AFMC Management Sciences Division logistics analysis - Current Logistics Research

Air Force Journal of Logistics, Summer, 2002 by Richard Moore

Questions are never indiscreet. Answers sometimes are.

-- Oscar Wilde

Air Force logisticians are constantly faced with difficult decisions. "Should I buy part X or part Y?" "Which requisition should I satisfy first?" "Which part should I repair first?" Not only are these questions themselves difficult, but the tremendous impact the answers have on the readiness of the Air Force intensifies the decision. The incredible number of these decisions being made every day can be overwhelming, but through the prudent application of professional analysis, logisticians are able to make the best decisions supporting the warfighter.

Providing professional analysis support for these types of decisions is the primary business of the Management Sciences Division of the Air Force Materiel Command (AFMC).

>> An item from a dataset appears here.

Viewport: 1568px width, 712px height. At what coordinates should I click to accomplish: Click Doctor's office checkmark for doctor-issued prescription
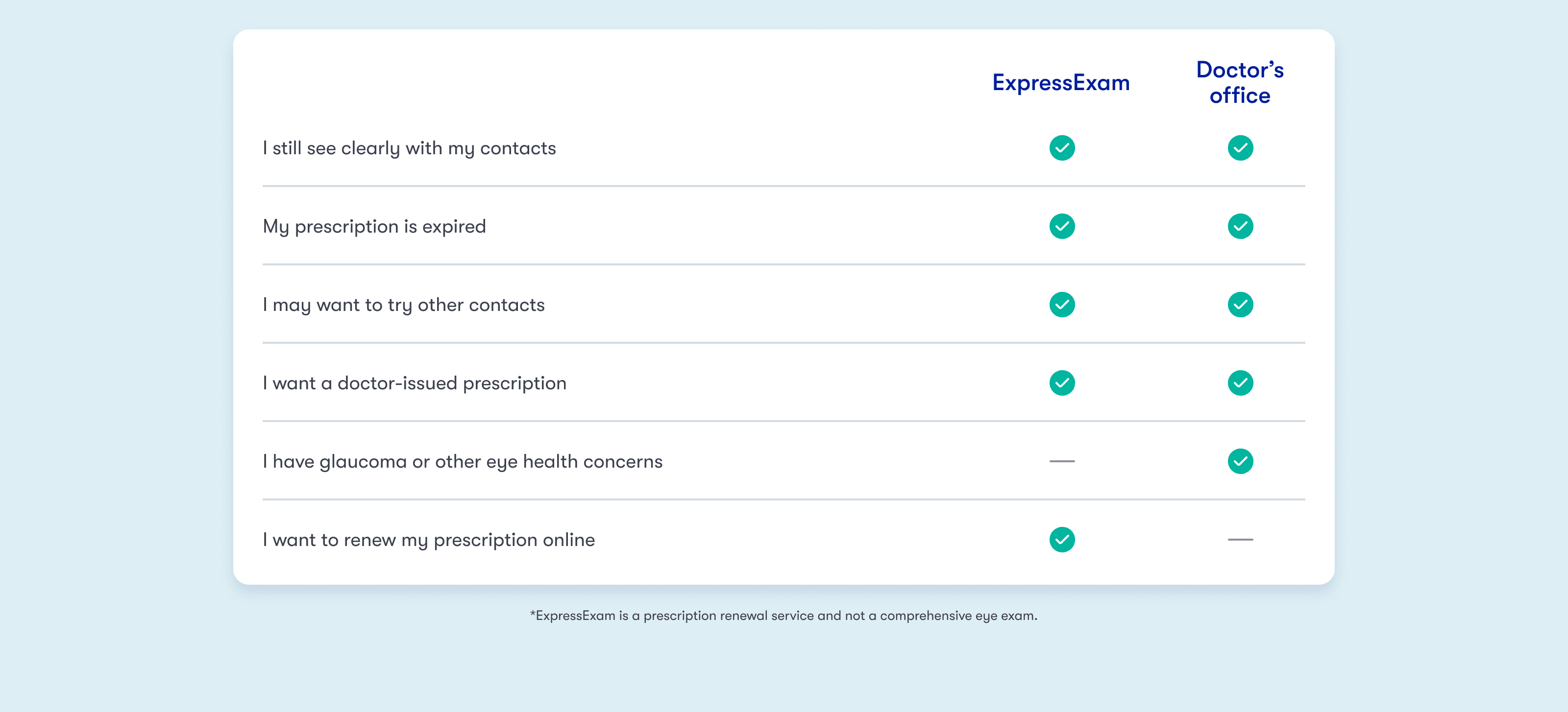click(x=1240, y=383)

The majority of the analysts have advanced degrees in technical areas such as operations research, mathematics, engineering, and management sciences. Although the division is a part of the Directorate of Plans and Programs, it often performs studies and analyses for clients outside the directorate, particularly in the AFMC Logistics Directorate

In 2001, Management Sciences devoted a major portion of its efforts toward implementing and improving methods for managing materiel spares and further expanded its scope to other AFMC mission areas (product support, depot maintenance) where it could provide decision-support products and analytic tools could be applied. Generally, the tools and products helped the mission areas determine requirements, allocate resources, execute support actions, and assess impact. The following summary highlights three of the most significant spares management studies and provides an overview of other contributions.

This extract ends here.